■ **SELECTED TEXT**:
Figure 2. Some of the operations that MolVS can carry out on a chemical dataset.
Some (hopefully) useful open source programs built on the RDKit
Pat Walters (Relay Therapeutics) presented three programs built on top of the RDKit and available through Pat’s GitHub page.
Identify candidates to prioritize for synthesis
The first program addresses the case, quite common in pharmaceutical companies, where hundreds of compounds have been synthesized as part of a project, but still these compounds do not cover all possibilities: there are certainly holes and potentially interesting molecules that were missed. In such cases, a Free-Wilson analysis allows to evaluate the contributions of different R-groups and identify candidates to prioritize for synthesis. Molecules are decomposed into R-groups, a matrix which encodes presence or absence of each R group in each molecule is generated, then R-groups vector are regressed against pIC50 values. Linear regression does not usually work well for this purpose, as many characteristics are collinear, so Ridge Regression is a better choice to avoid hitting the collinearity problem.
Filter chemical libraries
The second program is aimed at filtering chemical libraries via the functional group filters from the ChEMBL database, and some property filters from the RDKit, which act as structural alerts to identify potentially problematic molecules at an early stage.

[Entries taken from a collection]
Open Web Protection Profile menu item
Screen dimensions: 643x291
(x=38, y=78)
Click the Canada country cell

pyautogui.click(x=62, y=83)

■ **TASKS FOR THIS EXERCISE**:
(a) According to the text on RDKit-based programs, which regression method avoids the collinearity problem in a Free-Wilson analysis?
(b) Write the next part of the text on RDKit-based programs, picking up after its last sentence.
You will not need any of the entries.

■ **RESPONSES TO THE EXERCISE**:
(a) Ridge Regression

(b)
Predict aqueous solubility from molecular structure
The last program is an implementation of Delaney’s ESOL method to predict aqueous solubility from molecular structure. When discussing the results, Pat showed a chart comparing the r2 obtained by his ESOL implementation to those obtained through RF, DNN and Graph Convolution methods.
While apparently ESOL gets a higher r2, the difference is not statistically significant, because of the confidence intervals associated to the number of data points (Figure 3). This is a point that Pat has already stressed in his blog post Predicting Aqueous Solubility – It’s Harder Than It Looks, and certainly worth keeping in mind.
Figure 3. The light blue area shows the 95% confidence interval for r2 depending on the number of data points.
RDKit in the modern biotech
Ben Tehan and Rob Smith (Heptares) presented an overview of how the RDKit is used at Heptares. In an effort to harmonize and simplify their cheminformatics infrastructure, Heptares adopted the RDKit as their standard platform in 2013. I was pleased to learn that in their hands the performance of my Open3DALIGN alignment algorithm (which indeed was my first contribution to the RDKit, back in 2013) coupled with shape-based scoring was not too far from ROCS (EF1% ~10 using CrippenO3A descriptors compared to ~15 enrichment with ROCS). So I gave myself a pat on the back and carried on.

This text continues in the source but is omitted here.